Regular Marital Savings Can Be Included in Making an Alimony Award
By Snyder & Sarno on October 06, 2016
New Jersey courts have long taken an appropriate amount of savings into account as part of the marital standard of living in making alimony determinations. Savings as a component of alimony has been utilized to protect the supported spouse against any future decreases in alimony due to changed circumstances or the death of the supporting spouse. But in Lombardi v. Lombardi, the Appellate Division addressed whether a couple’s rather substantial marital savings should be considered in calculating alimony where there was no financial need to protect the supported spouse.
The circumstances in Lombardi were certainly unique. The husband and wife were married for 20 years and had 3 children together. The wife, a part-time fitness instructor, made about $10,000 per year. The husband, a vice president, senior portfolio manager at an investment firm, made between $1,087,000 and $2,275,000 in the 5 years before the 2010 divorce complaint. However, the husband and wife chose to live a relatively modest lifestyle. During the marriage, they expended about $22,900 per month, not including occasional gifts to their children, and regularly saved approximately $67,000 per month. By the time the final judgment of divorce (FJOD) was entered in 2014, the marital savings totaled about $4.18 million.

### TASK INSTRUCTIONS
Rewrite the stretch of the alimony article from "Regular Marital Savings" through "the supported spouse.", replacing "supported spouse" with "dependent spouse".

### EXTRACTED MATERIAL
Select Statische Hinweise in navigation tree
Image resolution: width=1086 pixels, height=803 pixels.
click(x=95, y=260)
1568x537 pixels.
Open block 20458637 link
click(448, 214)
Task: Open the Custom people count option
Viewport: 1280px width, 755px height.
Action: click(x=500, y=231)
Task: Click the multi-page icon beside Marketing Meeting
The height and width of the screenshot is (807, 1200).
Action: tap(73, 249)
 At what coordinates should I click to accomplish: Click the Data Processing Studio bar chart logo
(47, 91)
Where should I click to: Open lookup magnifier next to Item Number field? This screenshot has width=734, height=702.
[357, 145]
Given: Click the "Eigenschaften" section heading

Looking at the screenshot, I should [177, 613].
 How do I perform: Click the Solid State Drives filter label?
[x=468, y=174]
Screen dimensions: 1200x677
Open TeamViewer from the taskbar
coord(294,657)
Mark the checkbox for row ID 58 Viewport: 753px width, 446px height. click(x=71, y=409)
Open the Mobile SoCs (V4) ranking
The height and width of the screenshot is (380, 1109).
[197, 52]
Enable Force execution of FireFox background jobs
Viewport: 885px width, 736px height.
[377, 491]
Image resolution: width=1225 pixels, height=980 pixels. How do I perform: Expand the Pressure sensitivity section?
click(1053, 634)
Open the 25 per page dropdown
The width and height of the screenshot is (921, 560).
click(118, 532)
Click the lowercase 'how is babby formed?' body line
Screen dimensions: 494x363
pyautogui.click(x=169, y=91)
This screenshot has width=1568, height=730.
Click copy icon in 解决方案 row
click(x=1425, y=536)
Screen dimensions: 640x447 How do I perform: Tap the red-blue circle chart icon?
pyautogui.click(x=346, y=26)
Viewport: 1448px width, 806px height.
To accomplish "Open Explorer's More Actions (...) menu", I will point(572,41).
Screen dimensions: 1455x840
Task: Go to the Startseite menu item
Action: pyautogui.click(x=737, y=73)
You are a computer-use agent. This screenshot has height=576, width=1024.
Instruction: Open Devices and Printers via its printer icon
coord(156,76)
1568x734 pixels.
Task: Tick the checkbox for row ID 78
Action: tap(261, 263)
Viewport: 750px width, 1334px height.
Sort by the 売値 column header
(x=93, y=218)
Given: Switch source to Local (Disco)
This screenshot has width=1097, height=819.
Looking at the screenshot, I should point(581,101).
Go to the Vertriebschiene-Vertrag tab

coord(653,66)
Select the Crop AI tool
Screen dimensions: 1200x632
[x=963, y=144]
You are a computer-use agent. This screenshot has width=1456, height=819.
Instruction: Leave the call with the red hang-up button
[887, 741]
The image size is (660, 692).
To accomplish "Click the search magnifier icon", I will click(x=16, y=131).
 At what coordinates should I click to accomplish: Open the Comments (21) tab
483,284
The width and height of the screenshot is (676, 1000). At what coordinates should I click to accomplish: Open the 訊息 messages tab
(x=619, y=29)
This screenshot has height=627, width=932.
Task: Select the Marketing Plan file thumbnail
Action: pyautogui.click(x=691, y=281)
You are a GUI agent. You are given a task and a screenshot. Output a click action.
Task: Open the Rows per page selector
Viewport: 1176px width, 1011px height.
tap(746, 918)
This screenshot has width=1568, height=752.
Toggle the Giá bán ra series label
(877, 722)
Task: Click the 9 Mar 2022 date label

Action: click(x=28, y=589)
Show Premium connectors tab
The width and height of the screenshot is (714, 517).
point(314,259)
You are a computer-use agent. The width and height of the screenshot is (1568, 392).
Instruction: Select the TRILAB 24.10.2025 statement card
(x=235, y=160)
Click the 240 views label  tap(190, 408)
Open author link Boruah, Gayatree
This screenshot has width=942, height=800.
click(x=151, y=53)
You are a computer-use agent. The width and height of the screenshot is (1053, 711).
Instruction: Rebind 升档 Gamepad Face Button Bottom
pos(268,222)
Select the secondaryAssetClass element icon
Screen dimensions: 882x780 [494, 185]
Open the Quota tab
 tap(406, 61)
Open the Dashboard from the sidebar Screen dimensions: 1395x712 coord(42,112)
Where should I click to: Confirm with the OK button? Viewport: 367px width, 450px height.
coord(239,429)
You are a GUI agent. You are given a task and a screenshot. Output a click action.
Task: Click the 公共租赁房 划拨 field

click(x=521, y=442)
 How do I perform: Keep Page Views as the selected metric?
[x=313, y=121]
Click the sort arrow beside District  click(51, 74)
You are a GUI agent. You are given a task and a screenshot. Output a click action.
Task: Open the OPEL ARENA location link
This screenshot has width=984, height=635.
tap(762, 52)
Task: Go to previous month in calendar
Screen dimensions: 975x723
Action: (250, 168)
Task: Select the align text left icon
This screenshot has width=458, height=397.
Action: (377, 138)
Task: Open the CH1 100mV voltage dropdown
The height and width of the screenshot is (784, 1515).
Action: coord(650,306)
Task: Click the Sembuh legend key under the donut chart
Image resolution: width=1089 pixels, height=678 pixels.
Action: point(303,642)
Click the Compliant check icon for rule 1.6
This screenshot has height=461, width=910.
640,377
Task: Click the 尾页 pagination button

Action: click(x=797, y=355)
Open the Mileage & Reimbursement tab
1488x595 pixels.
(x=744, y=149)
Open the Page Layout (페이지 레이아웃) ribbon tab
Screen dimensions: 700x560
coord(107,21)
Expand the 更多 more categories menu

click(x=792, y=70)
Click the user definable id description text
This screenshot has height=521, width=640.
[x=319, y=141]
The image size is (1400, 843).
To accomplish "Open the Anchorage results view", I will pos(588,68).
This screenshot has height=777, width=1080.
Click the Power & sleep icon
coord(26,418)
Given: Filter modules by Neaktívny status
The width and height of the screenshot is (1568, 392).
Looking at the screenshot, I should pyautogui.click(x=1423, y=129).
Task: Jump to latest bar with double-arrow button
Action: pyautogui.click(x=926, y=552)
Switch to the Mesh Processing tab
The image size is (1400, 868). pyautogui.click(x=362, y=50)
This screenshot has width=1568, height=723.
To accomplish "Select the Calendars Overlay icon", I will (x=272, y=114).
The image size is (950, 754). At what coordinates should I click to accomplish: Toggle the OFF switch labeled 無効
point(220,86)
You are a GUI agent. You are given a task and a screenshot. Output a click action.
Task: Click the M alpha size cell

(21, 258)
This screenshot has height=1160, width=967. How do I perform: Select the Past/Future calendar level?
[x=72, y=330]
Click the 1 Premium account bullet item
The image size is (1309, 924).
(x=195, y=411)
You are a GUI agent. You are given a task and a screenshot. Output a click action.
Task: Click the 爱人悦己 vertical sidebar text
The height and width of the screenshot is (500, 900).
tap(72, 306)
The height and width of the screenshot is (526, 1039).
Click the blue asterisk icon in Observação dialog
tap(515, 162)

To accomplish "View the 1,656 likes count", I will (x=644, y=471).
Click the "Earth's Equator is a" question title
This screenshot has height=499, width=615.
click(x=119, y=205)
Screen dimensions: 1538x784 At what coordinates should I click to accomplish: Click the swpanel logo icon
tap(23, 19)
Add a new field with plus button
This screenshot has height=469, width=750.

### REPLY TO THE EXERCISE
Regular Marital Savings Can Be Included in Making an Alimony Award
By Snyder & Sarno on October 06, 2016
New Jersey courts have long taken an appropriate amount of savings into account as part of the marital standard of living in making alimony determinations. Savings as a component of alimony has been utilized to protect the dependent spouse against any future decreases in alimony due to changed circumstances or the death of the supporting spouse. But in Lombardi v. Lombardi, the Appellate Division addressed whether a couple’s rather substantial marital savings should be considered in calculating alimony where there was no financial need to protect the dependent spouse.